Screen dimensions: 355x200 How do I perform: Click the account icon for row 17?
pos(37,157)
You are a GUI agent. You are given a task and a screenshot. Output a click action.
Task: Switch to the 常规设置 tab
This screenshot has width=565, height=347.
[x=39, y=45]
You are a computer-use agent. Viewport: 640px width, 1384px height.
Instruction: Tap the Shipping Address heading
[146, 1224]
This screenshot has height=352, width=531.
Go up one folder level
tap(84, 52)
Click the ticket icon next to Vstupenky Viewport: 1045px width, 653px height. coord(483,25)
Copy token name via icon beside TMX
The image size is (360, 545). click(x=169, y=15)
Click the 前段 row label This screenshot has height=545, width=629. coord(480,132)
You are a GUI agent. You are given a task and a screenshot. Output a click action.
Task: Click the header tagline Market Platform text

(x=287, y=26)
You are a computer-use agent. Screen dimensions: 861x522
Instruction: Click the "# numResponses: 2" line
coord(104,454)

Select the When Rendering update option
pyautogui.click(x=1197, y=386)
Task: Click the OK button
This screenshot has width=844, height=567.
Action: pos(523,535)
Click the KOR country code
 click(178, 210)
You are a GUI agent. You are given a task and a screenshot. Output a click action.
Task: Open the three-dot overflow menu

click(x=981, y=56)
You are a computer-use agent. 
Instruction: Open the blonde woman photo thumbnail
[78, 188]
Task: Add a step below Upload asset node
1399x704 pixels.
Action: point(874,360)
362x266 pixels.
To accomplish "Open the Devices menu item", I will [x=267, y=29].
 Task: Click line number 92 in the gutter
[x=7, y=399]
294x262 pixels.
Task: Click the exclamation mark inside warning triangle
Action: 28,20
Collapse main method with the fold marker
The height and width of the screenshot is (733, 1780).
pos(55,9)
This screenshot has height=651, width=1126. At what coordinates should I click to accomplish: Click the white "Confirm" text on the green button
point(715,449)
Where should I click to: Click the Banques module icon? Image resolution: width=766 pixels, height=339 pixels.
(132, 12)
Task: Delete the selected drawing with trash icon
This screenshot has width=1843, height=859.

_Your assignment:_
Everything from the line that contains "Copy token name via icon beside TMX" through the end of the records must be duplicated exactly, and nothing outside that range.

_Problem solution:_
Copy token name via icon beside TMX
The image size is (360, 545). click(x=169, y=15)
Click the 前段 row label This screenshot has height=545, width=629. coord(480,132)
You are a GUI agent. You are given a task and a screenshot. Output a click action.
Task: Click the header tagline Market Platform text

(x=287, y=26)
You are a computer-use agent. Screen dimensions: 861x522
Instruction: Click the "# numResponses: 2" line
coord(104,454)

Select the When Rendering update option
pyautogui.click(x=1197, y=386)
Task: Click the OK button
This screenshot has width=844, height=567.
Action: pos(523,535)
Click the KOR country code
 click(178, 210)
You are a GUI agent. You are given a task and a screenshot. Output a click action.
Task: Open the three-dot overflow menu

click(x=981, y=56)
You are a computer-use agent. 
Instruction: Open the blonde woman photo thumbnail
[78, 188]
Task: Add a step below Upload asset node
1399x704 pixels.
Action: point(874,360)
362x266 pixels.
To accomplish "Open the Devices menu item", I will [x=267, y=29].
 Task: Click line number 92 in the gutter
[x=7, y=399]
294x262 pixels.
Task: Click the exclamation mark inside warning triangle
Action: 28,20
Collapse main method with the fold marker
The height and width of the screenshot is (733, 1780).
pos(55,9)
This screenshot has height=651, width=1126. At what coordinates should I click to accomplish: Click the white "Confirm" text on the green button
point(715,449)
Where should I click to: Click the Banques module icon? Image resolution: width=766 pixels, height=339 pixels.
(132, 12)
Task: Delete the selected drawing with trash icon
This screenshot has width=1843, height=859.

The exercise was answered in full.